Anecdotal descriptions of failed engineering artefacts may have relevance to the preventing a repeat of the GFC, but Harford did not make any case that they do. He just gave examples from engineering and from financial markets, and asserted that these were examples of the same conceptual phenomena. However, as metaphors for economies machines and mechanical systems are worse than useless, since they emphasize in people’s minds, especially in the minds of regulators and participants, mechanical and stand-alone aspects of systems which are completely inappropriate here.

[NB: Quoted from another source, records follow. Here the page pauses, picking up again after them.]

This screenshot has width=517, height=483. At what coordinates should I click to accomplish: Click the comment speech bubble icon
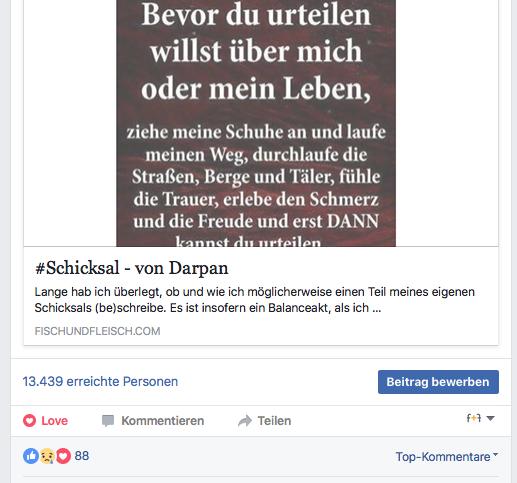click(x=108, y=421)
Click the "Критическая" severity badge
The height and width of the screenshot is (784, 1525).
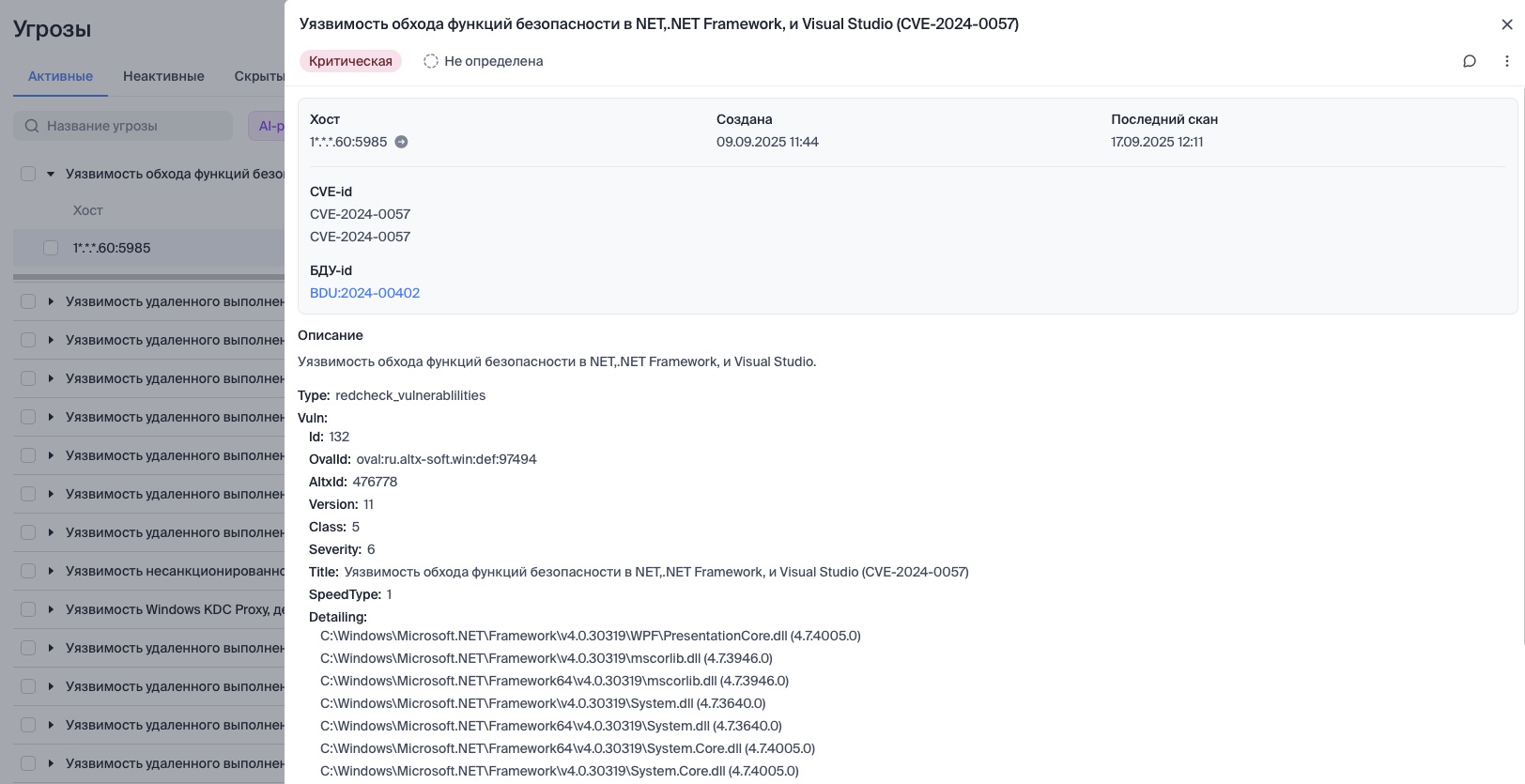(x=350, y=61)
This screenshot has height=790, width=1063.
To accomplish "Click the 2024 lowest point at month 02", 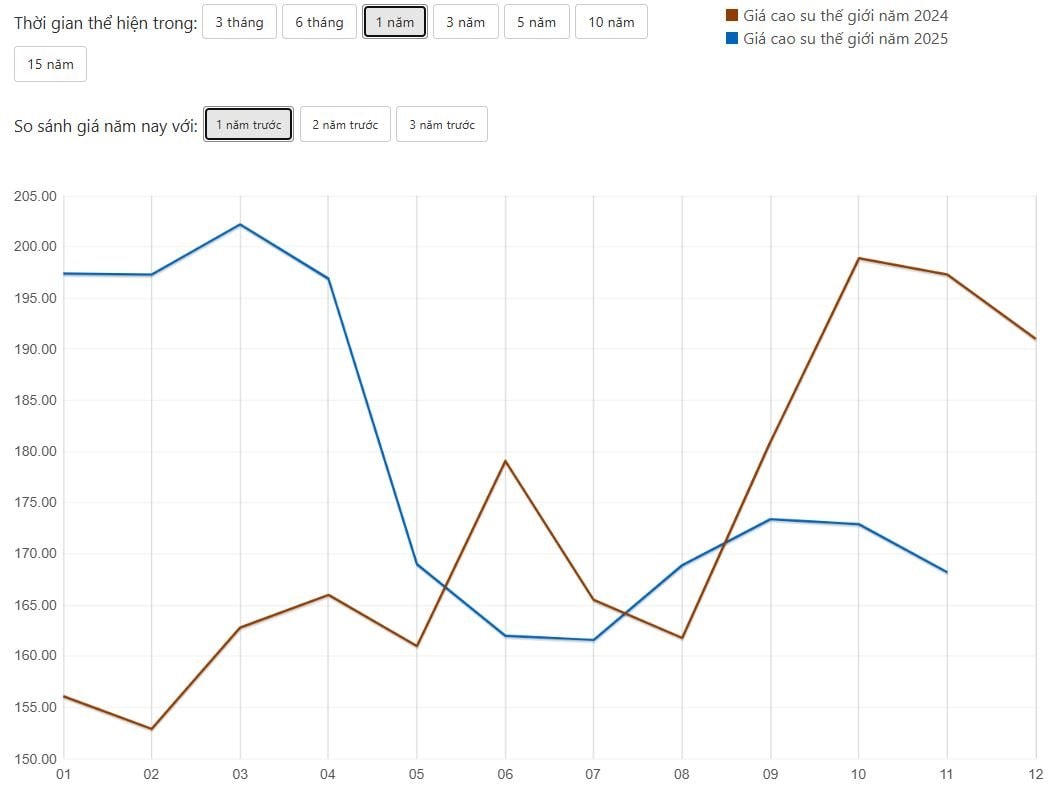I will [151, 729].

Economies and marketplaces are NOT like machines, with inanimate parts whose relationships are static and that move when levers are pulled, or effects which can be known or predicted when causes are instantiated, or components designed centrally to achieve some global objectives. Autonomous, intelligent components having dynamic relationships describes few machines or mechanical systems, and certainly none from the 19th century.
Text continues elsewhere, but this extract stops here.